* _Quoted passage_:
=======
In comedy, a dick joke, dork joke, penis joke, cock joke or knob joke is a joke that makes a direct or indirect reference to a human penis (known in slang parlance as a dick), also used as an umbrella term for dirty jokes. The famous quote from Mae West, "Is that a gun in your pocket or are you just excited to see me?" (alluding to an erection) is cited as an example of a penis joke. The "dick joke" has been described as "often used as a metaphor for the male-defined nature of stand-up comedy". Dick jokes have also been noted to be both popular and effective with audiences:

Comics use what "works", and dick jokes are guaranteed to amuse audiences of both genders in a surprising variety of contexts. Simply put, dick jokes get the quickest and biggest laughs, and in stand-up comedy, size does matter.
=======
* _Recorded data_:
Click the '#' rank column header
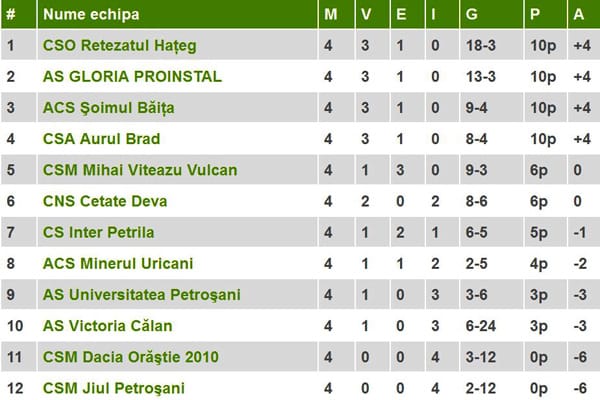Image resolution: width=600 pixels, height=400 pixels. (x=11, y=15)
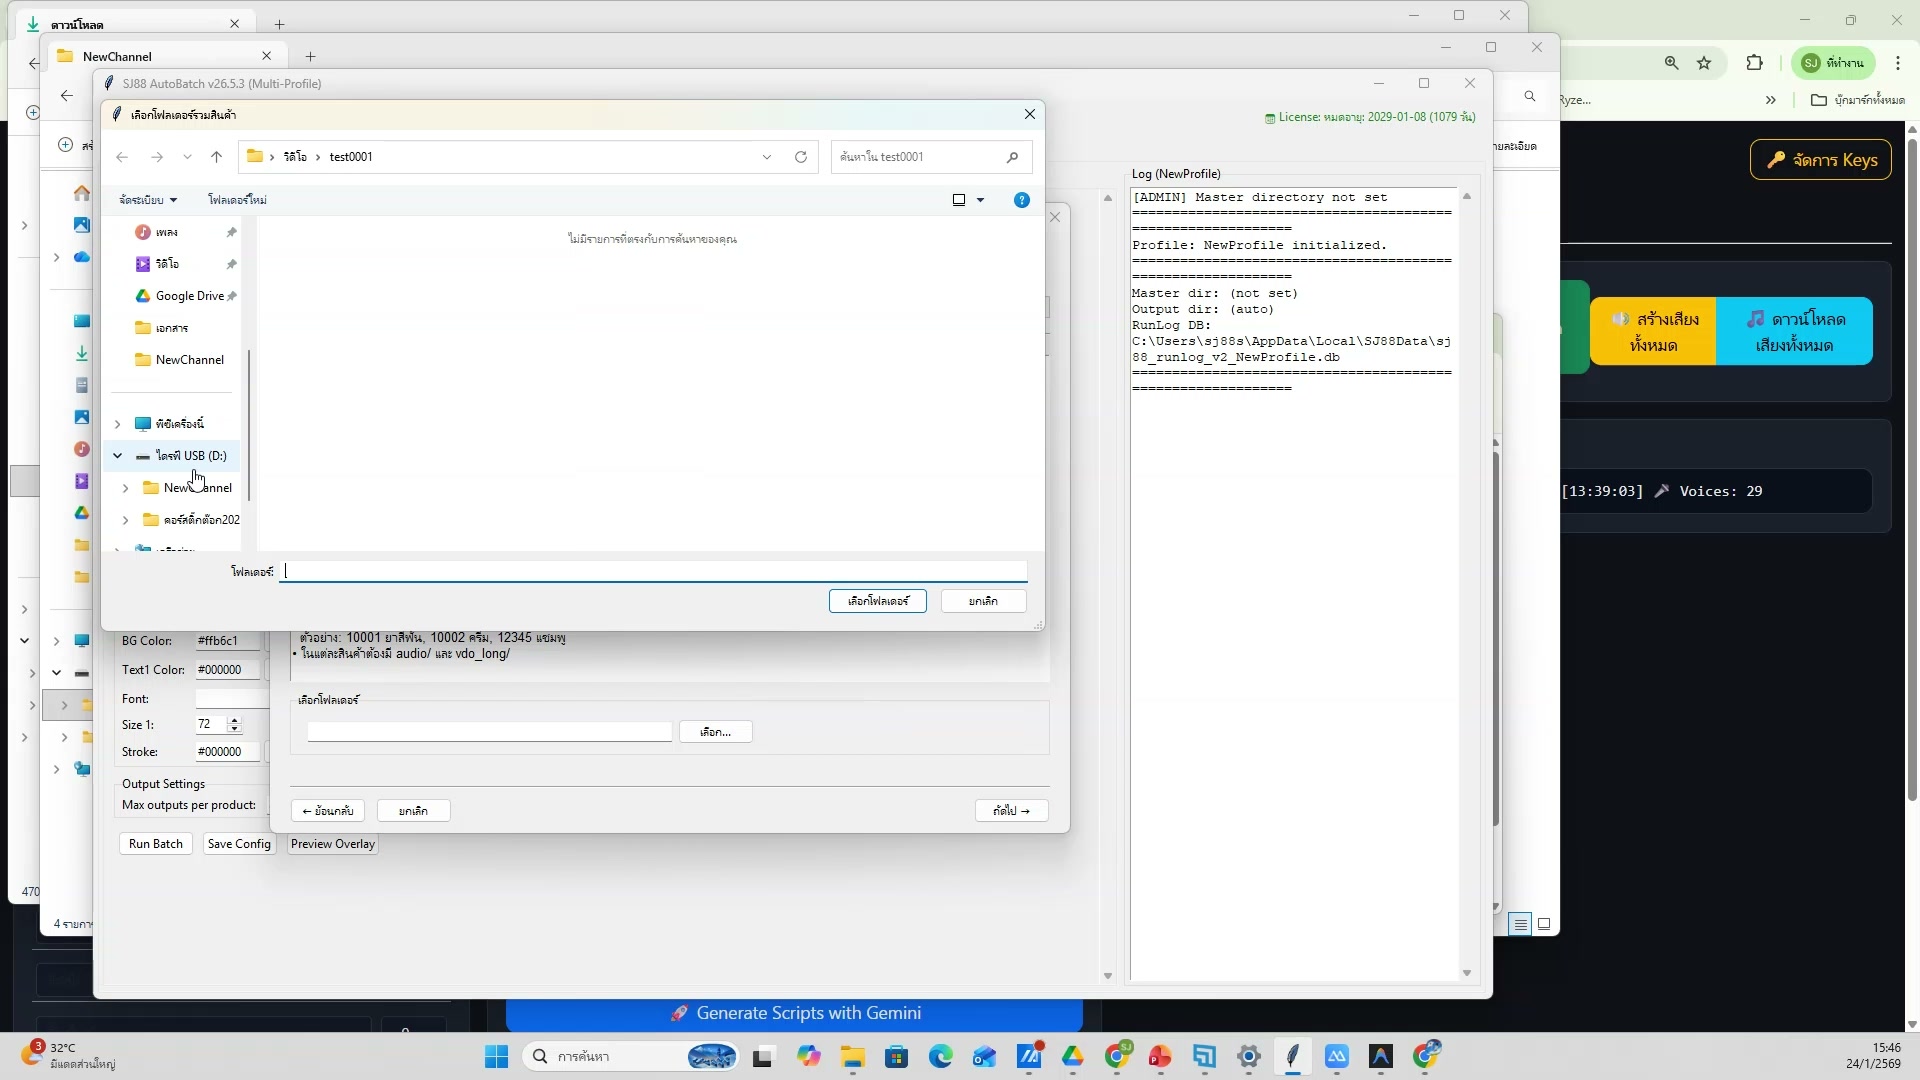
=======
* _Stated task_: Copy the passage on dick jokes between "In comedy, a" and "size does matter.", inclusive. The material has no connection to the passage on dick jokes.

* _Exercise output_:
In comedy, a dick joke, dork joke, penis joke, cock joke or knob joke is a joke that makes a direct or indirect reference to a human penis (known in slang parlance as a dick), also used as an umbrella term for dirty jokes. The famous quote from Mae West, "Is that a gun in your pocket or are you just excited to see me?" (alluding to an erection) is cited as an example of a penis joke. The "dick joke" has been described as "often used as a metaphor for the male-defined nature of stand-up comedy". Dick jokes have also been noted to be both popular and effective with audiences:

Comics use what "works", and dick jokes are guaranteed to amuse audiences of both genders in a surprising variety of contexts. Simply put, dick jokes get the quickest and biggest laughs, and in stand-up comedy, size does matter.